Over a decade on from the beginning of my education, and having seen successive governments pay lip service to the horrors that befall Australia’s traditional owners, I have a pessimistic answer to that first question. I do not think that we can repair the damage. Even if we were able to close the gap — even if we were able to magically ensure an equal quality of life to be shared by all Australians — the harm done to these people, the destruction of their cultures and their lands, cannot be undone.
Today is January 24, 2025, and I am stuck on that second question. Again. If we cannot repair this damage, to what extent can or should this nation be the subject of celebration?
For me, the answer to this question lies at the heart of one’s relationship with shame. Shame is destructive. Shame is corrosive. And as we are once again seeing, shame is divisive. The conversation around Australia Day seems split down the middle: either you reject shame, consign the destruction of our first peoples to the history books, and embrace pride in all the wonderful things that this country is, or you allow shame to inform your entire perspective on not just Australia Day, but your conception of the state itself.

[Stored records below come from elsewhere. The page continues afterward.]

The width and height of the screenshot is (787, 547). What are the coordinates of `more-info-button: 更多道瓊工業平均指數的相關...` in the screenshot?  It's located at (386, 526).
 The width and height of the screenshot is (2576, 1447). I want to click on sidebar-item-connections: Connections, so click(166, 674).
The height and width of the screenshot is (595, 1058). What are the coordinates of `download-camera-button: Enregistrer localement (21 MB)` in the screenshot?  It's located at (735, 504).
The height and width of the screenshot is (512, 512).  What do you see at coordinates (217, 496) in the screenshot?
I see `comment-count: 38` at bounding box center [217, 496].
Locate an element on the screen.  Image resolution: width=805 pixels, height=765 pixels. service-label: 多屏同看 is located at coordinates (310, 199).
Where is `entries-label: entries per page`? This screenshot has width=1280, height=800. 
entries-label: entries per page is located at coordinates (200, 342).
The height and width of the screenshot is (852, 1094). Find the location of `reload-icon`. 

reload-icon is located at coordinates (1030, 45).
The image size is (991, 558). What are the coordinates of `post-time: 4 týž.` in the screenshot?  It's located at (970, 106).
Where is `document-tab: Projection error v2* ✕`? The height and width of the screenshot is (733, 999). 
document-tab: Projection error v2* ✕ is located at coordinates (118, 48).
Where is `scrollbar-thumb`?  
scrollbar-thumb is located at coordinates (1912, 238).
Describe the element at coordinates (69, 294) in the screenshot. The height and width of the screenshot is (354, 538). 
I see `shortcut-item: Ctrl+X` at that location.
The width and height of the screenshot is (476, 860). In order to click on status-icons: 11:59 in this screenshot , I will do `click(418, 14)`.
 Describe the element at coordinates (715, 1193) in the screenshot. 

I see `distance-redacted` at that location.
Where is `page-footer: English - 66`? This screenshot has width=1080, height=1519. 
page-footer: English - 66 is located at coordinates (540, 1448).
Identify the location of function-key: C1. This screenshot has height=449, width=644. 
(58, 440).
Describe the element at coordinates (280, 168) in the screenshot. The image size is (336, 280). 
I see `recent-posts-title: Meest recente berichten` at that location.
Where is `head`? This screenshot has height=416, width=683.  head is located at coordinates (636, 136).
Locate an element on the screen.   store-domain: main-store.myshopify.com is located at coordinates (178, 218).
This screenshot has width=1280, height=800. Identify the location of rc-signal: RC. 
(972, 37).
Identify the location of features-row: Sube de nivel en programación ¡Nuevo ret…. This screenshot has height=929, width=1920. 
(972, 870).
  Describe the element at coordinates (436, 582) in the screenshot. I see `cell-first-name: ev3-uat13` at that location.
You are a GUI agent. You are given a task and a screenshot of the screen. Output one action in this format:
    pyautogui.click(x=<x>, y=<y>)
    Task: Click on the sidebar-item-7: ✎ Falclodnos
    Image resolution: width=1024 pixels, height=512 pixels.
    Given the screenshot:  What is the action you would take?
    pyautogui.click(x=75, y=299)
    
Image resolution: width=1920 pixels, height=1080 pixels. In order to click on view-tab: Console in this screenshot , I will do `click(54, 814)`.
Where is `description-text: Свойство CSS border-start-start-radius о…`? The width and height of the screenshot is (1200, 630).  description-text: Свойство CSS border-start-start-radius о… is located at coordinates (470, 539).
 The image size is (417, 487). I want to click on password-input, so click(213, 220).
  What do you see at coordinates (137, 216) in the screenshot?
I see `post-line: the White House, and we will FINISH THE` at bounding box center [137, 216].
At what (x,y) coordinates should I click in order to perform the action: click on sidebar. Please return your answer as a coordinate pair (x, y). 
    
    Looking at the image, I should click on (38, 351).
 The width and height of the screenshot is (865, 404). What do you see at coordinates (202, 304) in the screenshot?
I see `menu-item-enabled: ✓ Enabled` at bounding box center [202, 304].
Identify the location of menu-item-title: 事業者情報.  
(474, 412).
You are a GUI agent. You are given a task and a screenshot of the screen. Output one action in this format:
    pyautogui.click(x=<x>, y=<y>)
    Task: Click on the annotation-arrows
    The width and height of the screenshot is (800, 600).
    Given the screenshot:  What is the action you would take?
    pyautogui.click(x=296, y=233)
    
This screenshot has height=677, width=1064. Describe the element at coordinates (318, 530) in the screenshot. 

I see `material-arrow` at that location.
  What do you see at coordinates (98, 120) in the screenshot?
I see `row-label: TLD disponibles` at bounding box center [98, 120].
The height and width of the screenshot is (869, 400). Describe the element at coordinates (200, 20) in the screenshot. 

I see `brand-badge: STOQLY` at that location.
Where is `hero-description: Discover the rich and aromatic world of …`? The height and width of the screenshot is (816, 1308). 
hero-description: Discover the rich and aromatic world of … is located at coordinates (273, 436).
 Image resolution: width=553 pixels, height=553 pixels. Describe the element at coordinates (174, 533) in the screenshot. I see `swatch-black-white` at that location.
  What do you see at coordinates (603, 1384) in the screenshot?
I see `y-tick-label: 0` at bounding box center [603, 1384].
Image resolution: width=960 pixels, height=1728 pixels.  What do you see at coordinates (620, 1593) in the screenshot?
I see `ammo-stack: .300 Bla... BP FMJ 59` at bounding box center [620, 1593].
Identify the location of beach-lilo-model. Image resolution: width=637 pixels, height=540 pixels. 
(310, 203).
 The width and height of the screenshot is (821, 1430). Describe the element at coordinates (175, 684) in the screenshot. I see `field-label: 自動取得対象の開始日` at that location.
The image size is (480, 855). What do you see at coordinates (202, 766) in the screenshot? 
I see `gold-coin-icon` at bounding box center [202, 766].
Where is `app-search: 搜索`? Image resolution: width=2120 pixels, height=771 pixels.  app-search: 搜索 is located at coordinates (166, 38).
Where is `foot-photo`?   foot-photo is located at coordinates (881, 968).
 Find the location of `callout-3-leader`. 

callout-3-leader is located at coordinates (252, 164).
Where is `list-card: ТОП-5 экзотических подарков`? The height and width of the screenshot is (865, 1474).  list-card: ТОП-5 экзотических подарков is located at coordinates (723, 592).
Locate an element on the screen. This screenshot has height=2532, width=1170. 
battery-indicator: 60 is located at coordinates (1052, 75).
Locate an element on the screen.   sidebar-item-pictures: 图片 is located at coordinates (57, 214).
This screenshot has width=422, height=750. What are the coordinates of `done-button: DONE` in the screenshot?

Having taken an interest in the politics and affairs of many other nation states, I find myself straddling an uneasy balance. This country is an incredible place, a place that gave refuge my grandmother as the rest of her family were wiped out in the Holocaust. This country has provided me with healthcare when I was down and out. This country afforded me the services and opportunities necessary to rebuild a life after many years spent battling addiction and mental illness, and a legal system that gave me the opportunity to prove myself as worthy of freedom. This country compels me to vote, and is inhabited by people who regard littering as a cardinal sin. This country gives me the space to drive for a few hundred kilometres in any direction, spend a night or two in my tent with my dog, and gaze upward at starry nights that hold my soul like a pebble in the palm of a hand.
When I compare my experiences of this country — my family being given safe haven, myself having access to adequate medical resources, and my fair treatment before the law — I must acknowledge how different things might be if I had been born an Indigenous Australian.
I feel profoundly uneasy by the blind celebration of this country. And yet I feel incredibly proud of Australia — of being an Australian. And so, too, I feel profoundly resentful of those who have made it fashionable to regard this country as no more than its worst parts — a settler-colonial, genocidal extension of a far-flung monarchy. I want it both ways, or in typical millennial fashion, I want it all.
And I think I can have it. I think we can have it.
Perhaps a good man is a man who can see the truth and speak it with compassion. Perhaps a good country is a country that can see the truth, and speak it with compassion — from either end of the argument, whichever one falls. Perhaps a good country is a country that knows how wonderful it is, and how sordid; a country that is capable of honest appraisal.
Perhaps a good Australia is an Australia that consistently holds two truths at the same time; an Australia that uses shame not as a way out, but a way in.
In the words of Iris Murdoch, “the great task in life is to find reality.”
May you find yours, compassionately.